My Favorite Recipes Using Healthy Goat Meat

Sweet Chili Lime Goat Ribs (baked or grilled)


    • 1 lb goat ribs
    • 1/4 cup sweet chili sauce
    • 11/2 Tbsp lime juice
    • 2 Tbsp canola oil
    • 1 tsp finely grated ginger
    • 2 Tbsp soy sauce (reduced sodium)


Place sweet chili sauce, lime juice, oil, ginger and soy sauce into a non-metallic bowl and stir until well combined, then place goat ribs into the marinade and turn to coat all ribs.

Cover and refrigerate for up to 3 hours.

Remove ribs from marinade (reserve marinade for basting) and either place on a preheated grill and cook for 20–25 minutes, basting regularly with the reserved marinade or place on an oiled wire rack on a large baking sheet lined with foil.

Place in preheated 350 degree F oven and bake for 20- 25 minutes, basting regularly with reserved marinade.

Spicy Leg of Goat


    • 1 bone in leg of goat
    • 1-3 tsp salt (to taste)
    • 2 tsp cinnamon
    • 2 Tbsp Cornstarch
    • 1-2 bay leaves
    • 2 tsp dried minced onions


  1. Combine salt and cinnamon and rub over the meat.
  2. Put the leg into an oven roasting bag and place in a shallow roasting pan, and add 1–2 cups of water or a mix of water and wine to the bag.
  3. Close and tie bag and cut six slits into the top of the bag to allow steam to escape, place in a 350 degree F oven until meat reaches 175 degrees for medium or 180 degrees for well done.
  4. Remove the leg from the bag and pour the drippings into a sauce pan, add bay leaves and onions and simmer covered for 5 minutes.
  5. Add cornstarch to 1/2 cup cold water and stir until smooth, gradually add to the drippings, stirring constantly for 1–2 minutes.
  6. Serve over the meat or on the side.

Honey Grilled Goat Shoulder


    • 1 goat shoulder, rolled and tied into roast
    • 1/3 cup honey
    • 1/2 cup dry white wine
    • 1/2 cup finely diced onions
    • 2 Tbsp grated lemon peel
    • 2 Tbsp lemon juice
    • 1 tsp salt
    • 1/4 tsp ground black pepper
    • 1/2 cup finely chopped mint or 1 Tbsp dried mint


Add all ingredients into a non-metallic bowl and mix until well combined, place meat into the bowl and turn to coat with marinade, refrigerate overnight.

Remove meat from marinade and reserve marinade for basting, place meat on a preheated grill and baste regularly until meat reaches an internal temperature of 175 degrees F.

Grilled Goat Burgers


    • 1 cup mayonnaise
    • 1/8 cup balsamic vinegar
    • 2 Tbsp Pesto
    • 1/2 tsp ground cumin
    • 2 lbs ground goat meat
    • Seasoned salt
    • 1 Tbsp butter
    • 1 onion diced
    • 6 slices mozzarella cheese
    • 6 Hamburger buns (5 inch diameter)
    • 2 medium tomatoes, thickly sliced


  1. Place mayo, pesto and cumin into a bowl and mix well.
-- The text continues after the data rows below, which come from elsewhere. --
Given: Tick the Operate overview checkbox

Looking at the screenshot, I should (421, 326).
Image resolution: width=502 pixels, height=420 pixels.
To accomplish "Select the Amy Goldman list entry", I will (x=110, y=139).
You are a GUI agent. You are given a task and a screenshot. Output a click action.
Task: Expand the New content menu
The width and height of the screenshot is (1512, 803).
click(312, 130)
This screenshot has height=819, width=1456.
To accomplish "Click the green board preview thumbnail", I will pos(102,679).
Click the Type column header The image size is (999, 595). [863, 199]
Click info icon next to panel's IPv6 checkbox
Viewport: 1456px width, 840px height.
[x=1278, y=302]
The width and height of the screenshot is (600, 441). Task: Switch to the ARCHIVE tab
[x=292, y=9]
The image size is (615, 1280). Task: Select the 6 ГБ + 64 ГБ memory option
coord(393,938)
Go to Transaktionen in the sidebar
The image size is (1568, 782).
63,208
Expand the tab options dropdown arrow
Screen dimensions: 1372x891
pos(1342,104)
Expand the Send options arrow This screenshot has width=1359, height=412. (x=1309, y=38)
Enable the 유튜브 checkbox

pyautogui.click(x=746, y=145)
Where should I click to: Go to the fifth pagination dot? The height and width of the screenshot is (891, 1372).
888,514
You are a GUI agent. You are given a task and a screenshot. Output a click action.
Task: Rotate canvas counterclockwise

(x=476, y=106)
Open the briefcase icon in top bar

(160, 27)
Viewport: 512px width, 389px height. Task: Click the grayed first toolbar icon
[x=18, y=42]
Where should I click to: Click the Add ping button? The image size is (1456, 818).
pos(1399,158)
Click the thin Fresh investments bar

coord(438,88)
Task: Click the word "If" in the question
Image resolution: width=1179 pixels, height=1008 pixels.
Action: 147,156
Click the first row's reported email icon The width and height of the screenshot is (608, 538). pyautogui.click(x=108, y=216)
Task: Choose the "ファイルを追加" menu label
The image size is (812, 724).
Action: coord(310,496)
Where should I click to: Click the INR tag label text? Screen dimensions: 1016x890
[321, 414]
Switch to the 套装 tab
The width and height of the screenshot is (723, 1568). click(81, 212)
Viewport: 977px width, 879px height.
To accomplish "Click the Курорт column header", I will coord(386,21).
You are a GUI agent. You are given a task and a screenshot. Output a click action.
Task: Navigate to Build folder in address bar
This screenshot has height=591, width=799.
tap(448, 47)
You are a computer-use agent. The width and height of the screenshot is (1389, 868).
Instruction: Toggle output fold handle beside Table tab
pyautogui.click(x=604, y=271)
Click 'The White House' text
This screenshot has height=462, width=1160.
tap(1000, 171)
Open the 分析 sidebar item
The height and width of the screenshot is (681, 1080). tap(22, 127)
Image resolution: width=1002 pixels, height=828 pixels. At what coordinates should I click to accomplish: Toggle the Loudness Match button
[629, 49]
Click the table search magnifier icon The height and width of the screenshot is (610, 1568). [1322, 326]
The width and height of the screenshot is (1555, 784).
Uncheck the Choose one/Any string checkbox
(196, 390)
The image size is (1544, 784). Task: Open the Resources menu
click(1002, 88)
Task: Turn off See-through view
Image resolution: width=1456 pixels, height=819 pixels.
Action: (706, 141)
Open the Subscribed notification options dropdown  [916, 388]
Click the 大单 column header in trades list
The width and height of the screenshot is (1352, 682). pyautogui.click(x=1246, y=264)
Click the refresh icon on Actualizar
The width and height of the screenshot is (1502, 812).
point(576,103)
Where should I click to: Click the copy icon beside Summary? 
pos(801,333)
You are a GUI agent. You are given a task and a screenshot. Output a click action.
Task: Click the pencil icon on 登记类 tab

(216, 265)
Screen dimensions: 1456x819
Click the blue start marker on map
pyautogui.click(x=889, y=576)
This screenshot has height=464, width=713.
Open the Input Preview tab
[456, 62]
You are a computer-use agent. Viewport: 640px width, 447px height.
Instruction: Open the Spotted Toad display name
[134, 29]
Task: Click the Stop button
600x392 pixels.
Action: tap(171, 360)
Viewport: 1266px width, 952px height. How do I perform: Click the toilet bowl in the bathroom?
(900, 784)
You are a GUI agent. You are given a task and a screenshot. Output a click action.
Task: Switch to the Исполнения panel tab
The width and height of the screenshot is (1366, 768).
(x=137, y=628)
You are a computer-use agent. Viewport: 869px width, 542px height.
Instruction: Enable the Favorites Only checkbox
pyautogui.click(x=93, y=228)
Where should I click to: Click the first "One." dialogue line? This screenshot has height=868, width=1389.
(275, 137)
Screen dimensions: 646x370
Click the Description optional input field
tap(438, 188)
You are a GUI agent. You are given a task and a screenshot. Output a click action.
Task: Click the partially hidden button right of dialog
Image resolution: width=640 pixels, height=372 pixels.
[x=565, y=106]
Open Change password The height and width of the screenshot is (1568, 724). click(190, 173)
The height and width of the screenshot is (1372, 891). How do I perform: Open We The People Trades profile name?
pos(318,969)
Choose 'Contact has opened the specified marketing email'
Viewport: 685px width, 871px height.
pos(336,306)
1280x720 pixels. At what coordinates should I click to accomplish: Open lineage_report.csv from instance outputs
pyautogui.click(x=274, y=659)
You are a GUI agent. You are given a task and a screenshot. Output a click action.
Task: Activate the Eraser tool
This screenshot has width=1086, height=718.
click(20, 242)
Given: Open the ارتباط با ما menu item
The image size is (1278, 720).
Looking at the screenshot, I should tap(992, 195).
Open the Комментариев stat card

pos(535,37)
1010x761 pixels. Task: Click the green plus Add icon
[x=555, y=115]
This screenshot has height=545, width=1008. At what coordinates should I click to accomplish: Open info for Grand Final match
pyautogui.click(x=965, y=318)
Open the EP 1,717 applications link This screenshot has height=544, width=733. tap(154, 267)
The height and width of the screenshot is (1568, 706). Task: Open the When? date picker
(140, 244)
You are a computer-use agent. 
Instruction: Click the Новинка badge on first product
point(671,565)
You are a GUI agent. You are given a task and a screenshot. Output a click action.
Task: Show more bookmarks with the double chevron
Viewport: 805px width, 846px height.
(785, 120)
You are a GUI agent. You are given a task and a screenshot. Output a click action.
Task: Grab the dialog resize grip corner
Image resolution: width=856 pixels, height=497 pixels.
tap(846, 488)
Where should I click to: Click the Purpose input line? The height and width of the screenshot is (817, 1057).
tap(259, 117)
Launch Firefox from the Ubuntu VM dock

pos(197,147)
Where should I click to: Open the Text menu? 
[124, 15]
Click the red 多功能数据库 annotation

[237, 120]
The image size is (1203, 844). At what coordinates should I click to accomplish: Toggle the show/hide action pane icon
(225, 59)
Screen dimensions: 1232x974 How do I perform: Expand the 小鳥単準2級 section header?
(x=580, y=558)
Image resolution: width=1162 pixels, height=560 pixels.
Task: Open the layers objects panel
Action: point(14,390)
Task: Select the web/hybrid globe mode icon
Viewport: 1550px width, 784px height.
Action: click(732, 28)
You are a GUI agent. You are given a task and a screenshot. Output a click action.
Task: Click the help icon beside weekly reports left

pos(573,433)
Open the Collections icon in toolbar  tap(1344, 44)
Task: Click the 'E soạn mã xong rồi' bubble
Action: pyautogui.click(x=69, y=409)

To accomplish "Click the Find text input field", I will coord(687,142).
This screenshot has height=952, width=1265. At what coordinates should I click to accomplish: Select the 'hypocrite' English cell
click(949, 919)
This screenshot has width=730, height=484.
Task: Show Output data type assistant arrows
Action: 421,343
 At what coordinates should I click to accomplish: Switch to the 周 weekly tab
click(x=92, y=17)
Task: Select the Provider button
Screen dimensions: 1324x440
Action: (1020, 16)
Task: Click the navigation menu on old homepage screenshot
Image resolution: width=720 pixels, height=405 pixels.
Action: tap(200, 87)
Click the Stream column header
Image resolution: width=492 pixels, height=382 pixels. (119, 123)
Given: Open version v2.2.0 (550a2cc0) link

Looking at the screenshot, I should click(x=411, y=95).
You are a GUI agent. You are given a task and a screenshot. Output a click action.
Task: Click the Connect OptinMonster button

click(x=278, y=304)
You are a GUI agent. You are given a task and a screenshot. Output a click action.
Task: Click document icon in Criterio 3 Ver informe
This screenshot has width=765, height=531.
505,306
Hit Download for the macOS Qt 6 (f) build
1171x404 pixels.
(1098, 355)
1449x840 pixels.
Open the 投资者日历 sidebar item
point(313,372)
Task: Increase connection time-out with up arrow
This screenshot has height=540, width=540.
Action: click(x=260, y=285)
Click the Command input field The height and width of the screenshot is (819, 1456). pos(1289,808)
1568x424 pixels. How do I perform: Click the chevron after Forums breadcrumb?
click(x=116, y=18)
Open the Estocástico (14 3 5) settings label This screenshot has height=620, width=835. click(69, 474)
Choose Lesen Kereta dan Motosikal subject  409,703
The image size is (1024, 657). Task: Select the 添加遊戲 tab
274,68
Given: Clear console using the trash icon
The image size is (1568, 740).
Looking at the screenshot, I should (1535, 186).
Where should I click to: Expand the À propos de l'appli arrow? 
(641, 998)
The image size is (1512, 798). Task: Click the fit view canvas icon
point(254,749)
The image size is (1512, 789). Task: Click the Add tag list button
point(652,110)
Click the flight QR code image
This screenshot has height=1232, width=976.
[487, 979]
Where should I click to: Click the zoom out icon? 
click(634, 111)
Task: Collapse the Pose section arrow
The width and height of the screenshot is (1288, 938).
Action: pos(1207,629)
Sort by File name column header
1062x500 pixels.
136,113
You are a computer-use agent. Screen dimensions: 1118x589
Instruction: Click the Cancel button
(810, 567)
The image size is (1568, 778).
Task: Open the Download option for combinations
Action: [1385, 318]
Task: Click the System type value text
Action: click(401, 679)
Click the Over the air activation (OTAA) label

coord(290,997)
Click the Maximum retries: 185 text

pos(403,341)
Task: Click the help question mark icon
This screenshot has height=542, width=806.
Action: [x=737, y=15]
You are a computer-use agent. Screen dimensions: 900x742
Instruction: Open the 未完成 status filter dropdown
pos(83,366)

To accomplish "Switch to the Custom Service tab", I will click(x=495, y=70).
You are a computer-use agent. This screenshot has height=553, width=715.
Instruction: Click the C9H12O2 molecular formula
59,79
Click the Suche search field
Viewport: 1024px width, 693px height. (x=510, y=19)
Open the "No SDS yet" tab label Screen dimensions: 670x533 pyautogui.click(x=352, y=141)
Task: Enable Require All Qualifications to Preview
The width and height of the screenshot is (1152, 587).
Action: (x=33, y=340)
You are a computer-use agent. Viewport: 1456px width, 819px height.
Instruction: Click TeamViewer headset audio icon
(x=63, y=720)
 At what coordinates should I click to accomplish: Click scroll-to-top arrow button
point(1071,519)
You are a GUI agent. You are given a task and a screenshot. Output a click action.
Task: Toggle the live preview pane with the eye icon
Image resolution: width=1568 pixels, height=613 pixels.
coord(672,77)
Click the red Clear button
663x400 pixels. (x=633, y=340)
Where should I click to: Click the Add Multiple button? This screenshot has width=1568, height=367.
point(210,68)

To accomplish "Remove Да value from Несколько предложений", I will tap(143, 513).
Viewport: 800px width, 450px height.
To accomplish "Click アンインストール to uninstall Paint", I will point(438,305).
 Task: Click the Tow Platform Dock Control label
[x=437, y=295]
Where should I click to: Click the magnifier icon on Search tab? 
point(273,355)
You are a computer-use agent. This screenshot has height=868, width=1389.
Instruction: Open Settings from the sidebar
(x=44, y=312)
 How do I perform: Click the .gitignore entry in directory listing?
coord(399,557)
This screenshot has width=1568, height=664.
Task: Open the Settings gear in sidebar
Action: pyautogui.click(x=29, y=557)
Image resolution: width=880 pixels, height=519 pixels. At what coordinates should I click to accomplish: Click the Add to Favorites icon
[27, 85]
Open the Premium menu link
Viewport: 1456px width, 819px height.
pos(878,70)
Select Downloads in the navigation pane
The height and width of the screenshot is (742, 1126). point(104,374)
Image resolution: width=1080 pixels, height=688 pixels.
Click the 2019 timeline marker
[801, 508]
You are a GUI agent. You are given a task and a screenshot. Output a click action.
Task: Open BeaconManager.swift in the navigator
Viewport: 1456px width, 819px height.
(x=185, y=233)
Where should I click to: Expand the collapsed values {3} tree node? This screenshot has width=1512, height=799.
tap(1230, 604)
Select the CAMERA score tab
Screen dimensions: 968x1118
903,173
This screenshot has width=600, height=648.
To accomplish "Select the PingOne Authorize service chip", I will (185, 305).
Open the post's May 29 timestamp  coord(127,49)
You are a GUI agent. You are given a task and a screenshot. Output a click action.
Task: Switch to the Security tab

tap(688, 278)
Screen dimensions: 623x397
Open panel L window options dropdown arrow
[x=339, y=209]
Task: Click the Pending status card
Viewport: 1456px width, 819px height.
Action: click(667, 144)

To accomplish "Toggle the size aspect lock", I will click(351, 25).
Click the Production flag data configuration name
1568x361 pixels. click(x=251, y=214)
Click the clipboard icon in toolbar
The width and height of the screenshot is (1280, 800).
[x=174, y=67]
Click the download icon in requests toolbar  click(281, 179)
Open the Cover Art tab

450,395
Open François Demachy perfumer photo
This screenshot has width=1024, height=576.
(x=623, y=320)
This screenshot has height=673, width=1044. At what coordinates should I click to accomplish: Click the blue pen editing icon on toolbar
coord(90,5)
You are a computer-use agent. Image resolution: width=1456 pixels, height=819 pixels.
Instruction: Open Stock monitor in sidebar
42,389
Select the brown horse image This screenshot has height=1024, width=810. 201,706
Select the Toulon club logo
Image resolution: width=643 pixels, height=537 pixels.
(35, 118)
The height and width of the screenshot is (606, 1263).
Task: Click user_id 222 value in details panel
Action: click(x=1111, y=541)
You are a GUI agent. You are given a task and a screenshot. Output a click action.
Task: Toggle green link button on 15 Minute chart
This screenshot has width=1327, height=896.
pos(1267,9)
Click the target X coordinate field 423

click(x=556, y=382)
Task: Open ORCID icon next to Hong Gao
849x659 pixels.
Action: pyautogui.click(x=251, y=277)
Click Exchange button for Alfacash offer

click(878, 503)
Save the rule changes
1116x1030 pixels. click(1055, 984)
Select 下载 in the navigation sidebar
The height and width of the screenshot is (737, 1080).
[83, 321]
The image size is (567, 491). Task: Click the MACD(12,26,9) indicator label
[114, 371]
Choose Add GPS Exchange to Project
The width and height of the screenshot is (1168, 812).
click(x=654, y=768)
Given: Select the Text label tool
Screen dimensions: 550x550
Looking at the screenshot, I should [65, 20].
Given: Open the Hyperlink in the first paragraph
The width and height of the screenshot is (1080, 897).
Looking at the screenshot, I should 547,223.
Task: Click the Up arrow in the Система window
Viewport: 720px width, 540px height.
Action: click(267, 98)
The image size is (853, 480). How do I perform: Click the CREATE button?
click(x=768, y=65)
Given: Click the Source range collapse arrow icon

Set aside
  2. Heat grill to high heat
  3. Form meat into 6 patties and sprinkle with seasoned salt and place on grill, sear until browned and flip patties and repeat on the other side until burgers reach the desired doneness.
  4. Heat butter in a skillet and add onions, cook, stirring occasionally, until the onions are caramelized and golden brown
  5. Place a slice of mozzarella onto each patty (do this before the second side is completely done) and let it melt.
  6. Add onions on top of the cheese and place patties onto the bun bottoms, top with mayo sauce and tomatoes and place top bun on.